**PROMPT:** In your copy, reproduce the entries exactly as they are, minus the images.

BEGIN SOURCE RECORDS

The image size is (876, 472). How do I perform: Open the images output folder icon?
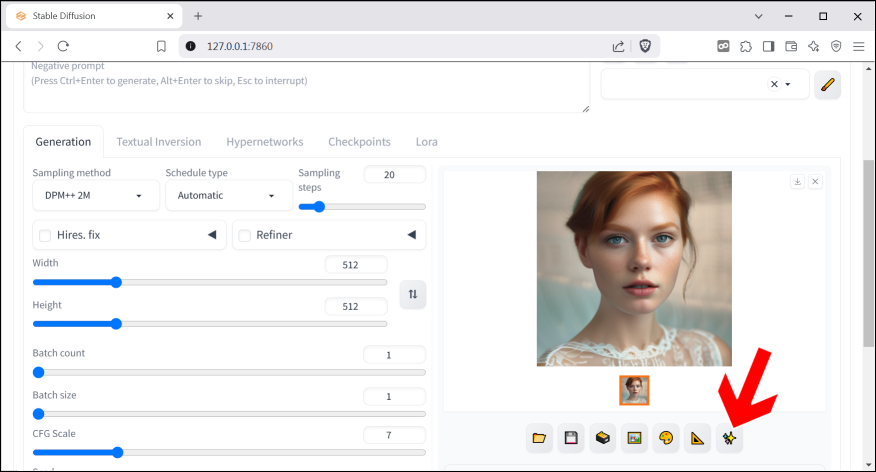tap(540, 438)
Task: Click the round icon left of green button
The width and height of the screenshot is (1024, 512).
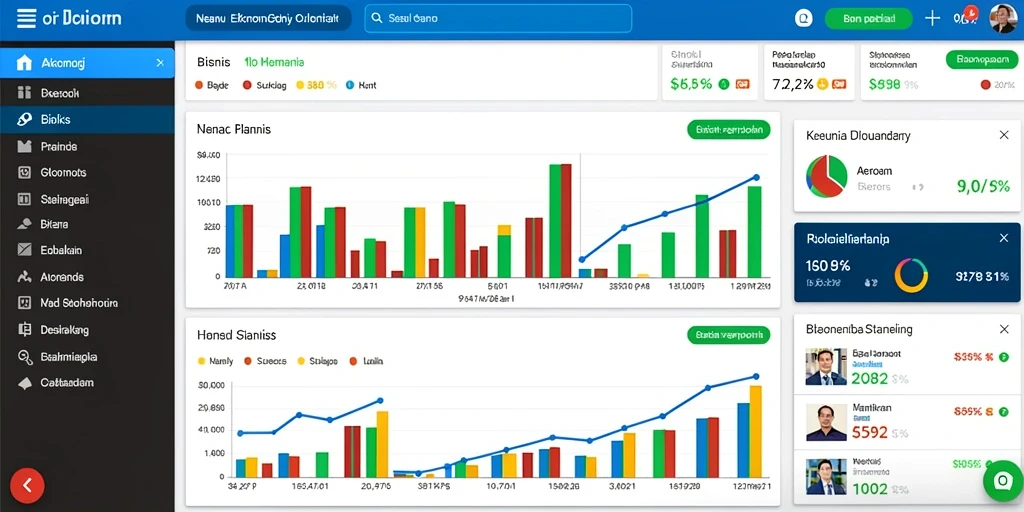Action: point(803,18)
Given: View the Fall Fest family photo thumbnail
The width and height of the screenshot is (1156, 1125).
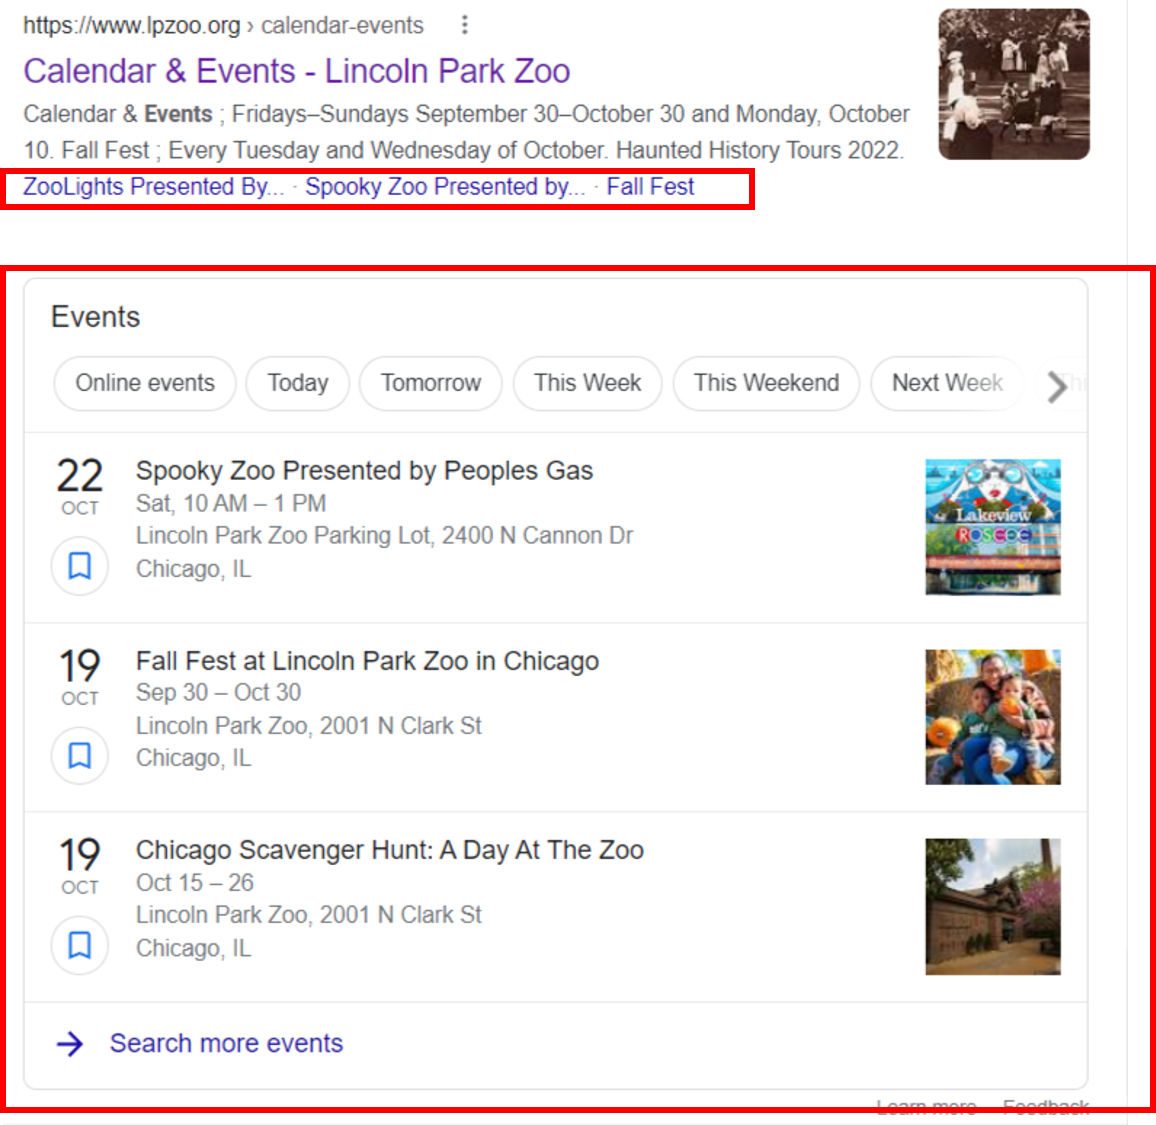Looking at the screenshot, I should 993,717.
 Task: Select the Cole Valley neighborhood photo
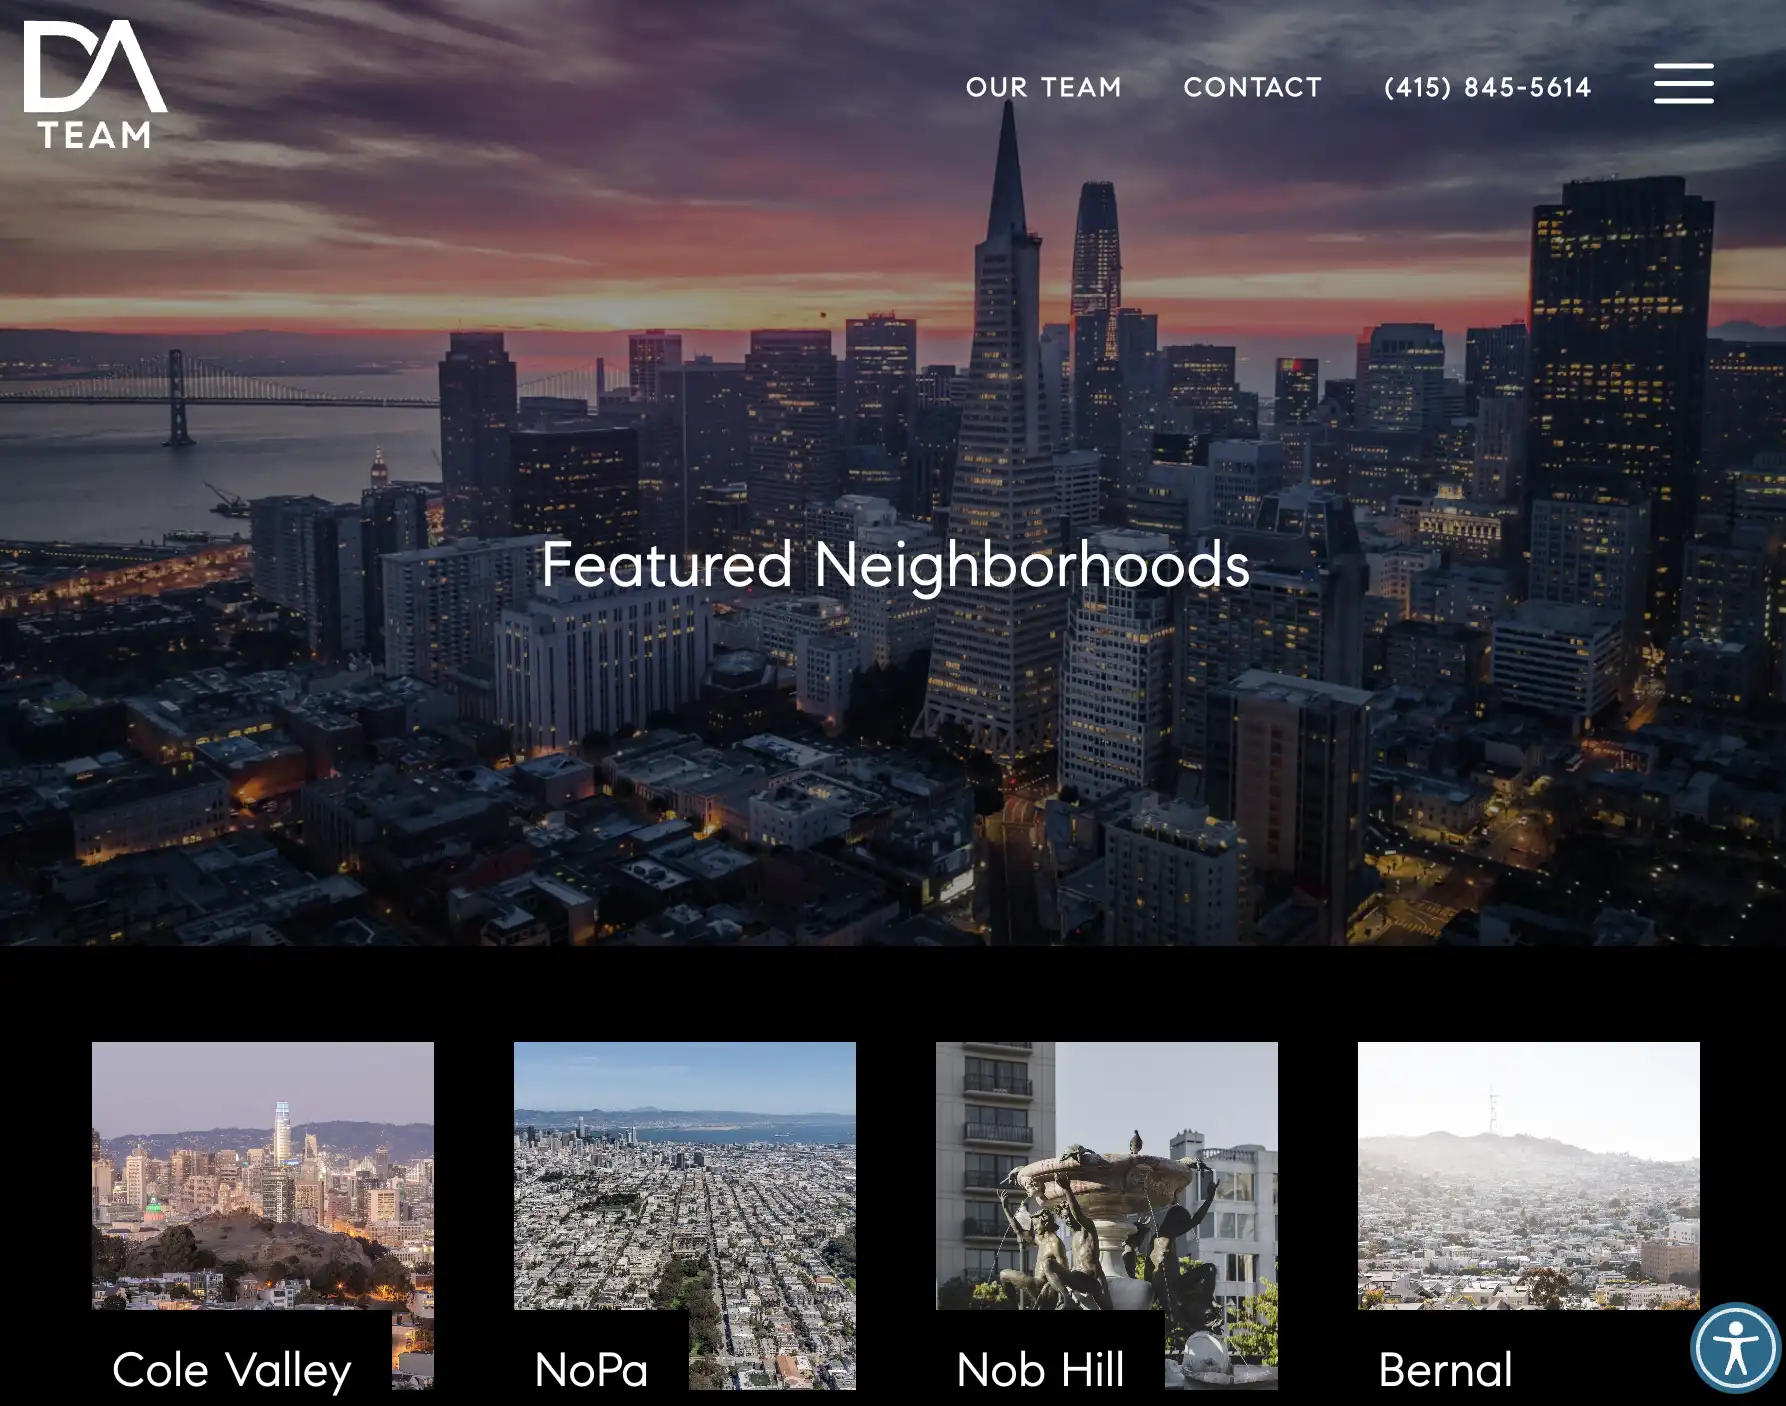click(263, 1175)
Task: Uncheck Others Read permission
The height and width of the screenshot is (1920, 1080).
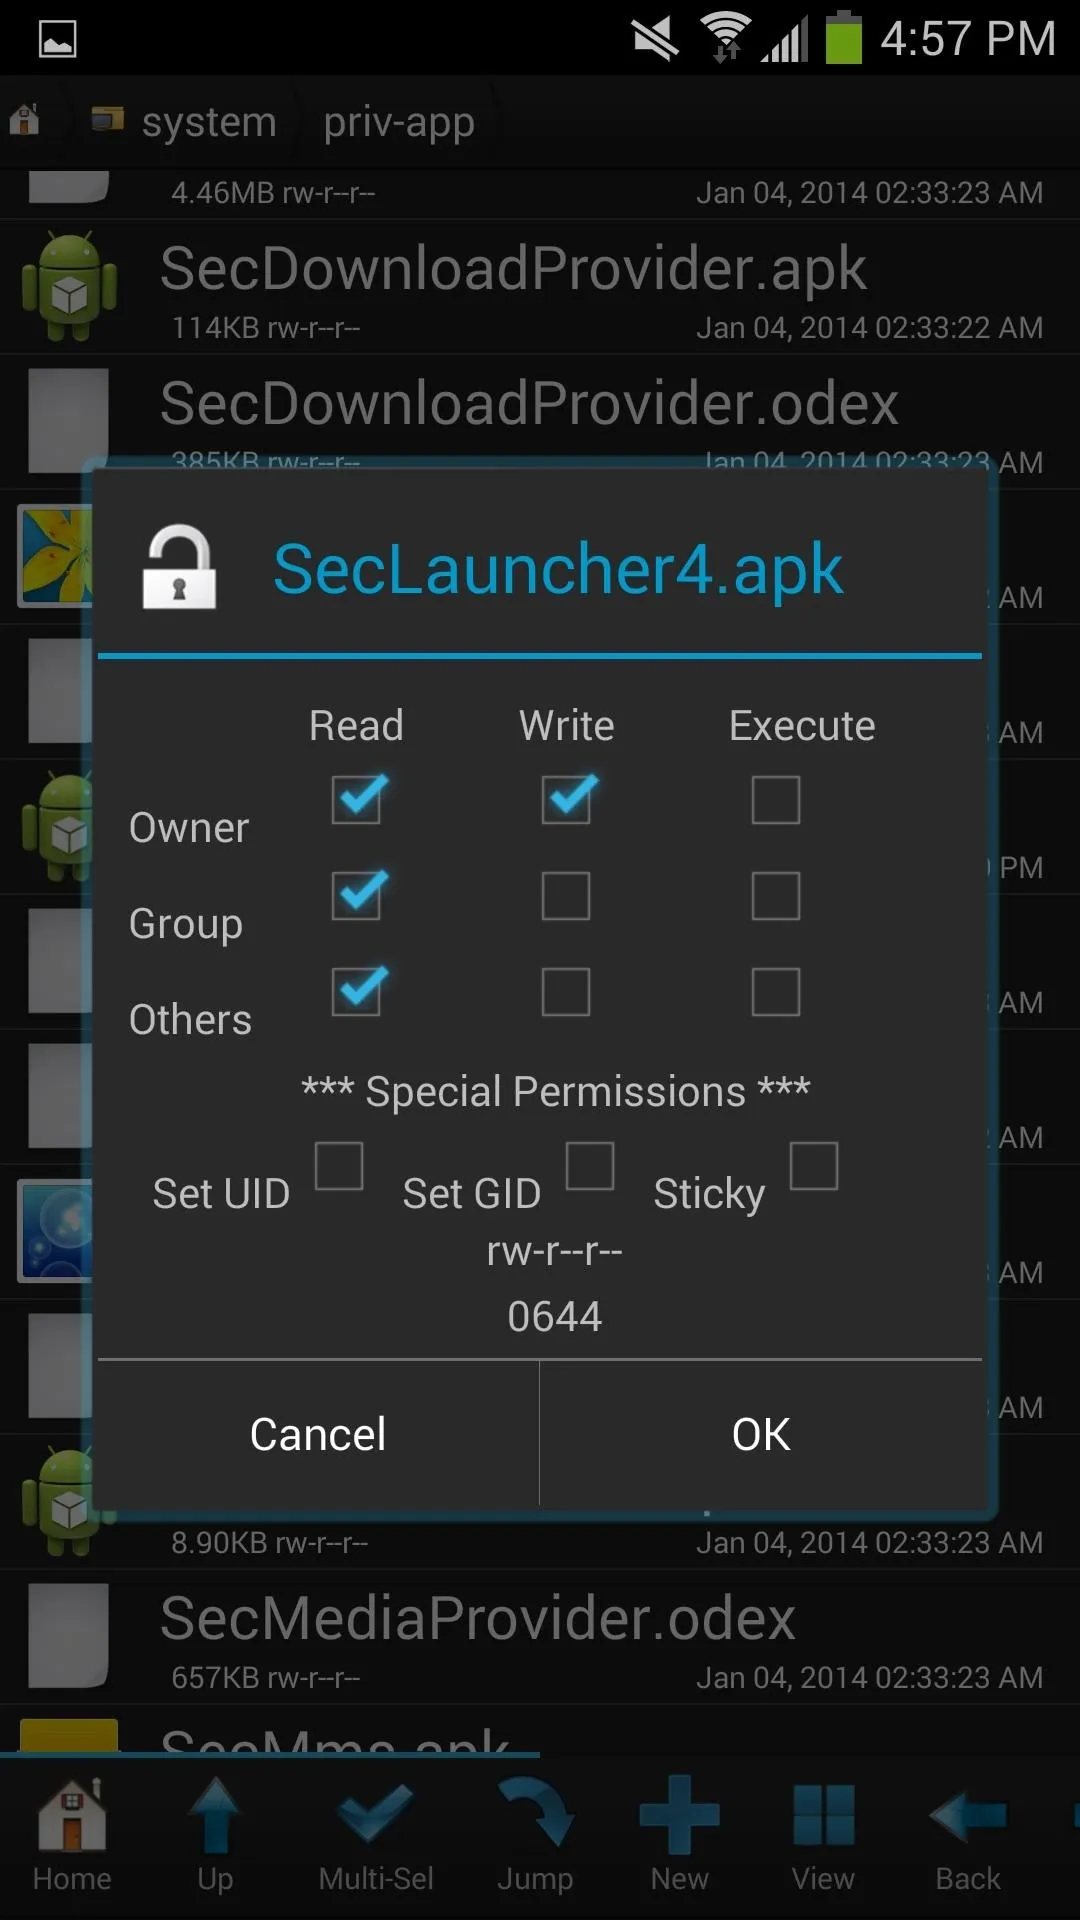Action: pyautogui.click(x=357, y=991)
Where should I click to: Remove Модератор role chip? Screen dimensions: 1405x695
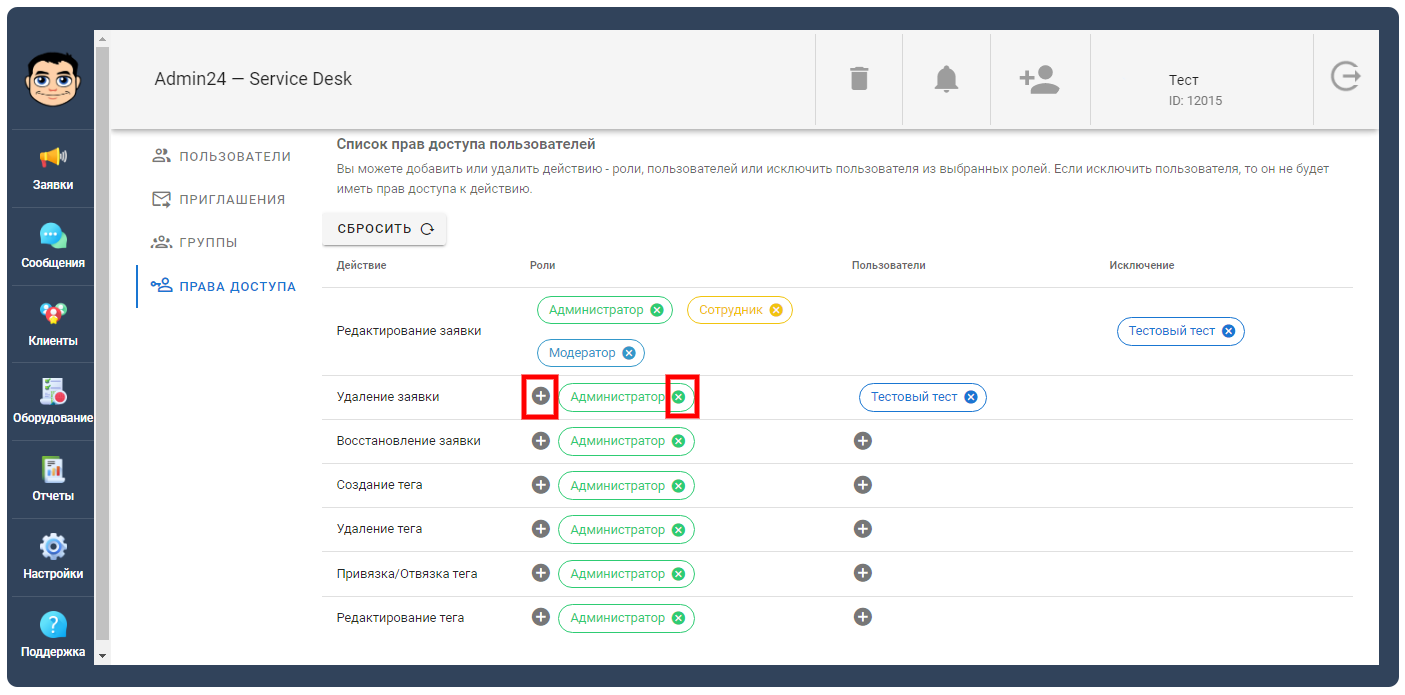pos(628,353)
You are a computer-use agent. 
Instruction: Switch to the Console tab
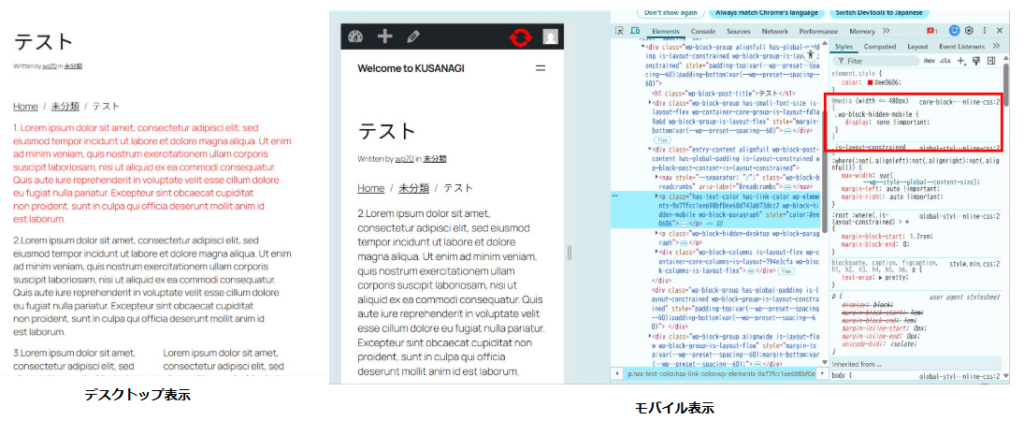click(x=703, y=31)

END SOURCE RECORDS

**EXERCISE RESULT:**
The image size is (876, 472). How do I perform: Open the images output folder icon?
tap(540, 438)
Task: Click the round icon left of green button
The width and height of the screenshot is (1024, 512).
Action: point(803,18)
Given: View the Fall Fest family photo thumbnail
The width and height of the screenshot is (1156, 1125).
Looking at the screenshot, I should 993,717.
 Task: Select the Cole Valley neighborhood photo
click(263, 1175)
Task: Uncheck Others Read permission
The height and width of the screenshot is (1920, 1080).
Action: pyautogui.click(x=357, y=991)
Where should I click to: Remove Модератор role chip? Screen dimensions: 1405x695
pos(628,353)
You are a computer-use agent. 
Instruction: Switch to the Console tab
click(x=703, y=31)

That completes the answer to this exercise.